April 2021 is turning out to be a rollercoaster ride of a month when it comes to cybersecurity!
In what can only be called a shocking revelation, it has been found out that Domino’s India has become the latest victim of a massive data leak.
On Sunday, a cybersecurity researcher reported that the credit card details of a whopping 10 lakh individuals who made online purchases on Domino’s Pizza are being sold on a dark web hacking forum for over Rs 4 crores ($550,000)!

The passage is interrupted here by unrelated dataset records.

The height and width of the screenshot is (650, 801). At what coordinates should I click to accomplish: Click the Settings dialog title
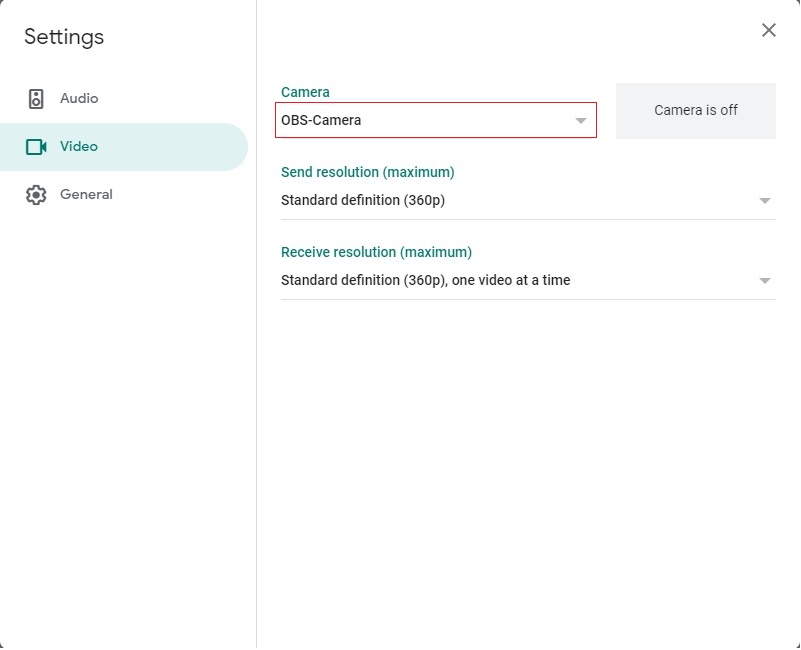click(x=64, y=37)
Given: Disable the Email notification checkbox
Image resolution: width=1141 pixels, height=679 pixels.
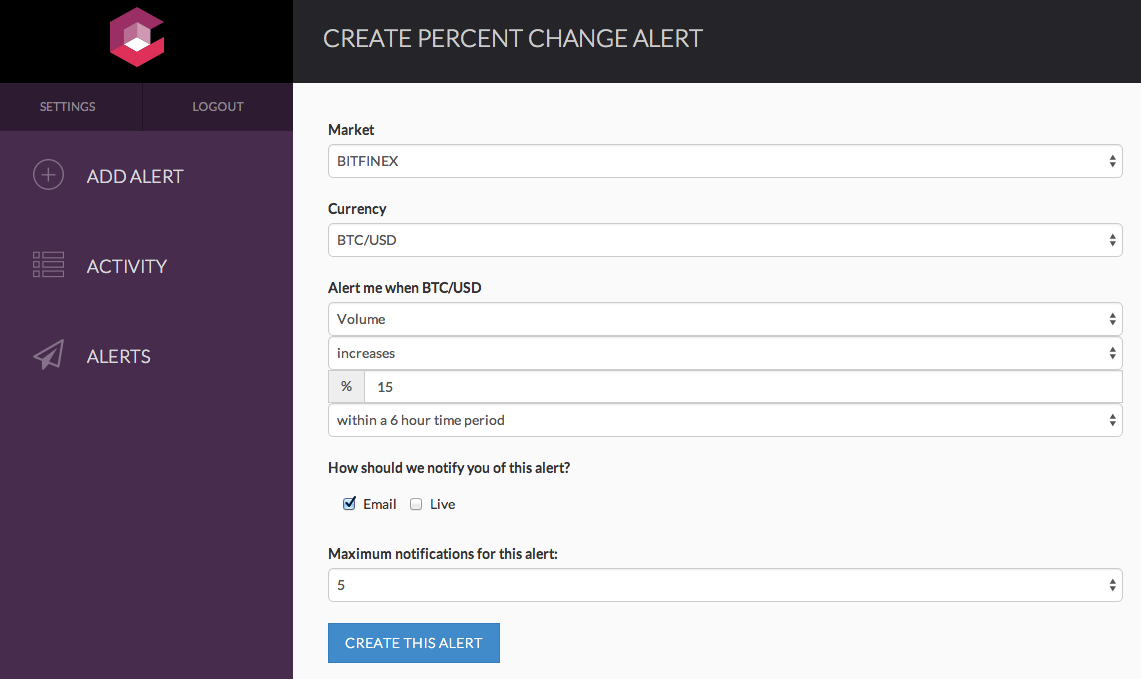Looking at the screenshot, I should pyautogui.click(x=349, y=504).
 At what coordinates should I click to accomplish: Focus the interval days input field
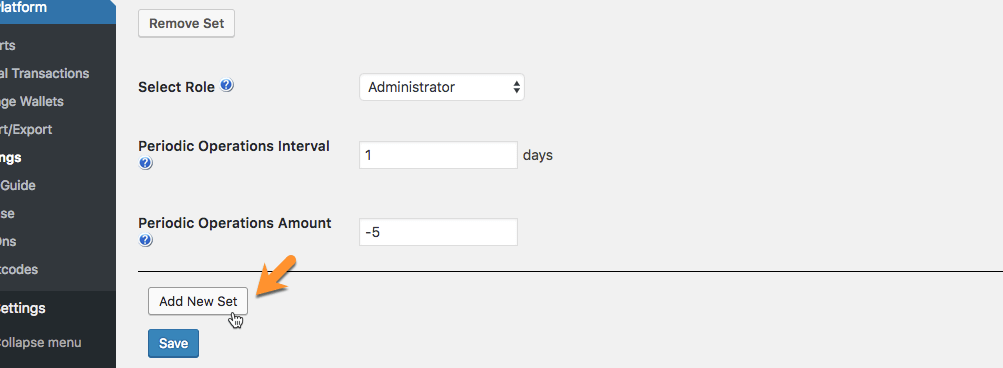(x=438, y=155)
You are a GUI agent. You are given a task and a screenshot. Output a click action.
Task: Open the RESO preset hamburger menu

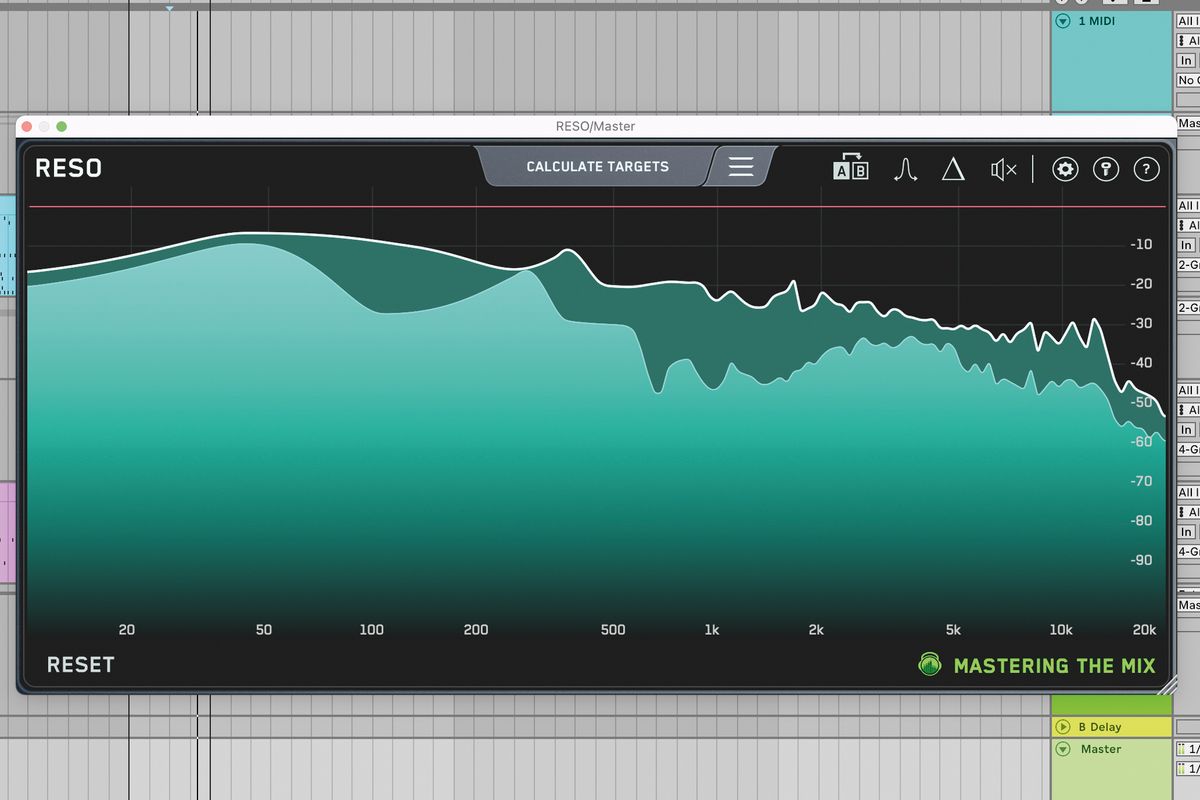741,167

The security researcher Alon Gal, CTO of Hudson Rock, a security firm, also revealed that the threat actor has claimed to possess a 13TB worth hacked Domino’s India database. Gal mentioned that the hacker is looking to mint close to $550,000 from selling the database and has plans to build a search portal that will enable accessing and querying the data with ease.
Gal, in a tweet, wrote that the list of breached information includes data points from 1,80,000,000 order details. The orders had full names, phone numbers, email, physical addresses, and 1,000,000 credit card details attached to them.
Currently, Domino’s India has neither reacted nor commented on this red flag. Nonetheless, Rajshekhar Rajaharia, an independent cybersecurity researcher, has alerted the Indian Computer Emergency Response Team aka CERT-in on March 5th after taking note of the tweet from Gal.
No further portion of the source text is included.